Le DAL ne peut se satisfaire de cette proposition, qui ne change rien à la mise en œuvre de critères occultes de discrimination sociale, faciale et parfois xénophobe dans l’attribution des logements sociaux. En effet, un Maire xénophobe peut décider de faire la transparence sur les attributions afin de montrer à ses électeurs qu’il a bien appliqué des critères racistes. C’est d’ailleurs une des mesures que préconisait le FN dans son programme jusqu’en décembre 2016.

Le DAL défend la justice dans l’attribution des HLM, et notamment l’application des mesures prévues dans la loi Egalité et Citoyenneté, qui renforce la priorité des ménages reconnus DALO.
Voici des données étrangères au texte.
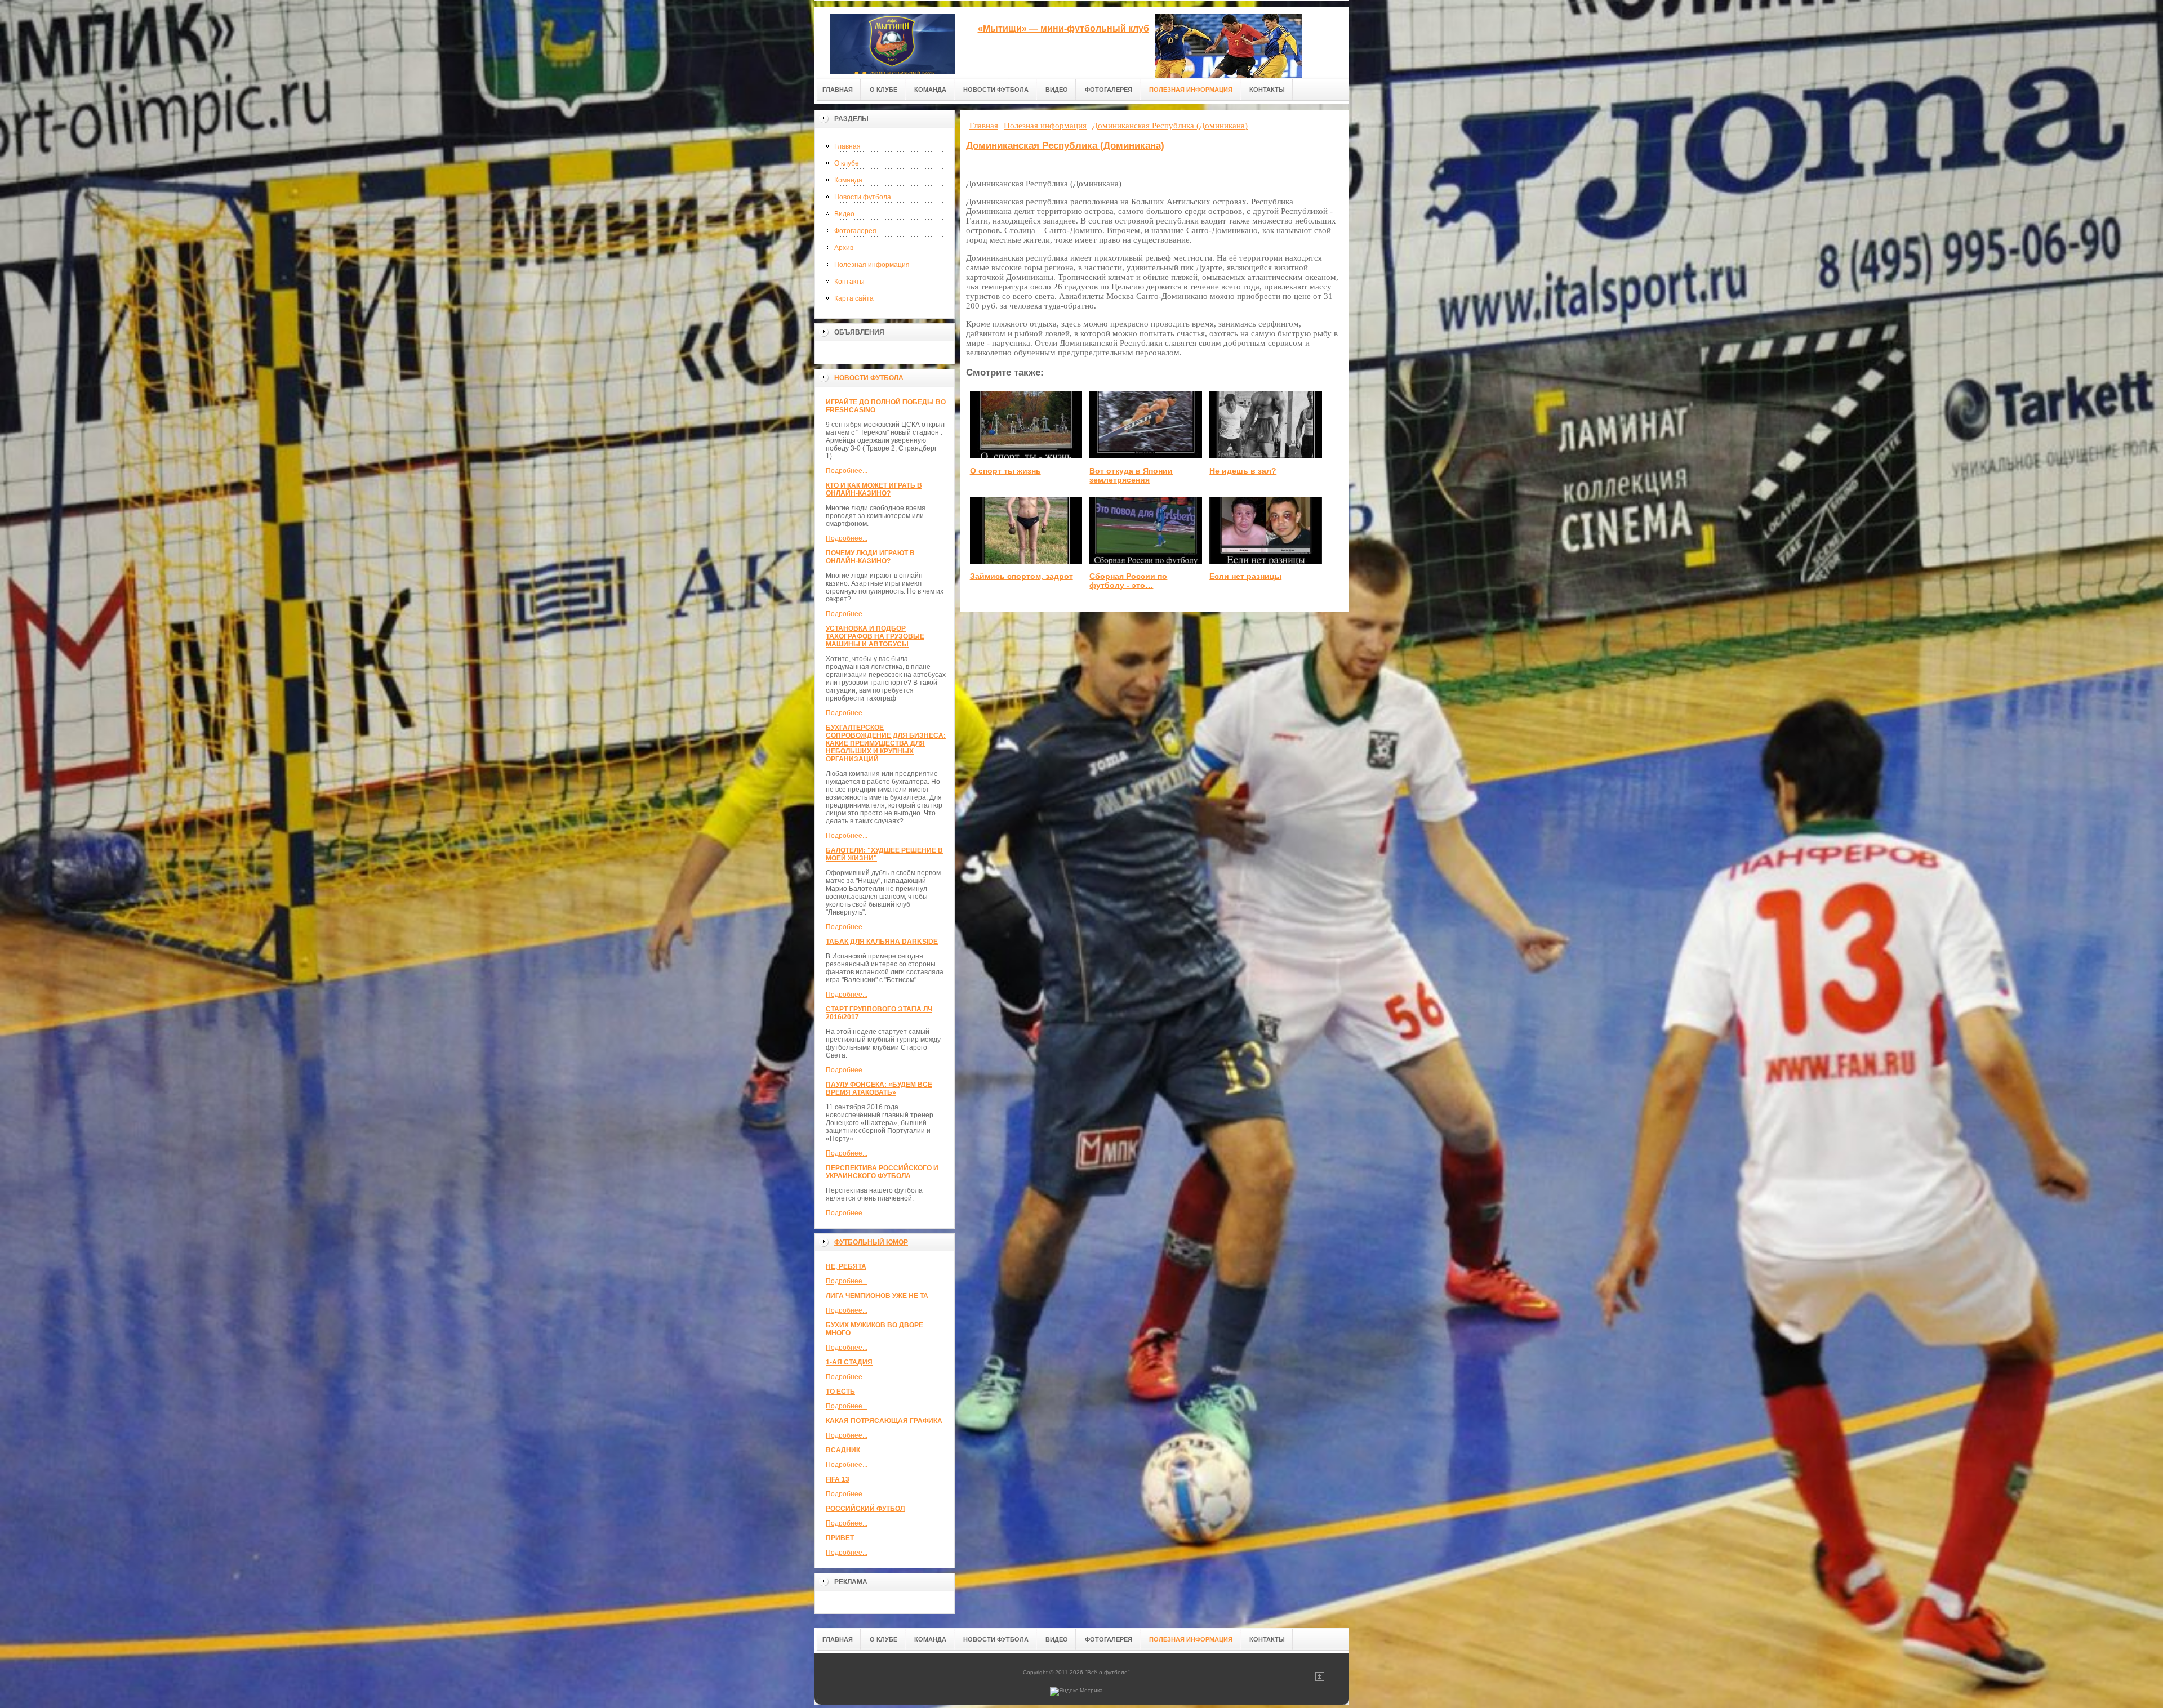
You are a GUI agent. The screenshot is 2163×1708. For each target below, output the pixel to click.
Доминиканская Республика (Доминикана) (1065, 145)
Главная (847, 146)
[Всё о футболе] (893, 40)
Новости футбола (862, 197)
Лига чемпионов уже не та (877, 1296)
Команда (848, 180)
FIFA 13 (837, 1479)
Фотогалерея (855, 231)
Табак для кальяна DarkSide (882, 942)
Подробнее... (846, 471)
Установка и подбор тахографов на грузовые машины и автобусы (875, 636)
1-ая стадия (849, 1362)
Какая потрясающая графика (884, 1421)
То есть (840, 1391)
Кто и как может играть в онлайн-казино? (874, 489)
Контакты (849, 282)
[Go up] (1319, 1679)
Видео (844, 214)
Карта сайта (854, 298)
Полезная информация (872, 265)
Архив (843, 248)
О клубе (846, 163)
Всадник (843, 1450)
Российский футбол (865, 1509)
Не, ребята (846, 1266)
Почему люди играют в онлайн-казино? (870, 557)
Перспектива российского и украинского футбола (882, 1172)
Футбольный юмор (871, 1242)
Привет (840, 1538)
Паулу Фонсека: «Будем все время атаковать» (879, 1088)
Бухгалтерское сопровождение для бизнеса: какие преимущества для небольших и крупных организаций (886, 743)
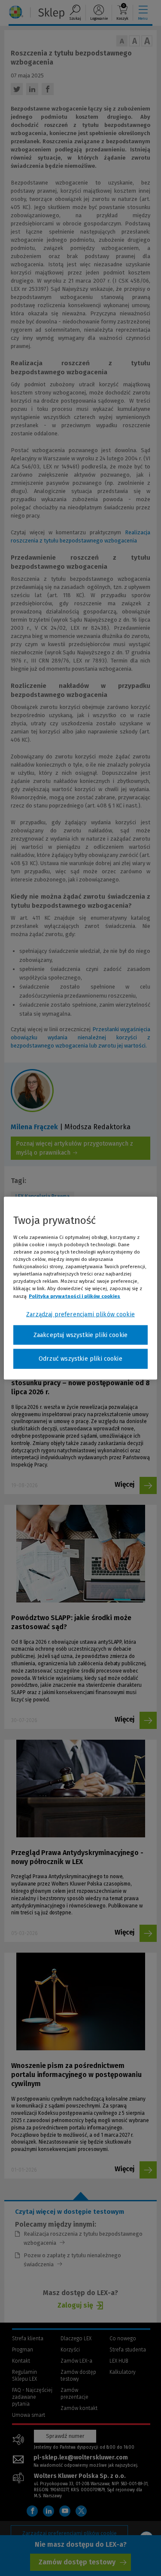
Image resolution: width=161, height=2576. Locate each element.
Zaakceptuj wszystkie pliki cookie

Le candidat ne s’est d’ailleurs pas prononcé sur la loi DALO.

 

7 – Créer un droit à la domiciliation : mieux vaut les loger !

Cette proposition pour les sans logis est indigente, et illustre l’ignorance de ses auteurs sur la question des sans logis : même s’il doit être mieux appliqué, ce droit existe déjà dans la loi, et ne peut suffire à répondre à la situation des sans abri. Les sans logis ont besoin surtout d’un logement stable et accessible, où ils sont d’ailleurs automatiquement domiciliés.

Il faut appliquer le droit à l’hébergement jusqu’à un relogement ou à un hébergement de stabilisation, qui existe aussi dans la loi mais est constamment violé.

 

8 – Supprimer la taxe d’habitation pour 4 ménages sur 5 : gare au contre coup social !

Le DAL s’interroge sur les conséquences d’une telle mesure. Si elle est sympathique pour les habitants, elle ne règle pas la question du logement cher, et de ses effets induits : la hausse des loyers et des prix immobiliers, et son cortège d’expulsions.

D’autre part, dans les commune populaires, la TH permet à la commune ou l’intercommunalité de financer des prestations sociales : tarif de cantine, de loisirs ou de vacances proportionnel aux revenus des parents, activités culturelles et sportives, telle que les piscines, gymnases…

Les communes où sont logés les 20%, les plus riches qui ont moins de besoins sociaux percevront plus de recette, mais ont moins de besoins sociaux. Comment « En Marche » compte-t-il répondre à cette injustice intercommunale dont les conséquences toucheront les ménages modestes : péréquation fiscale… ?

 

9 – Transition énergétique : taxer les riches ! 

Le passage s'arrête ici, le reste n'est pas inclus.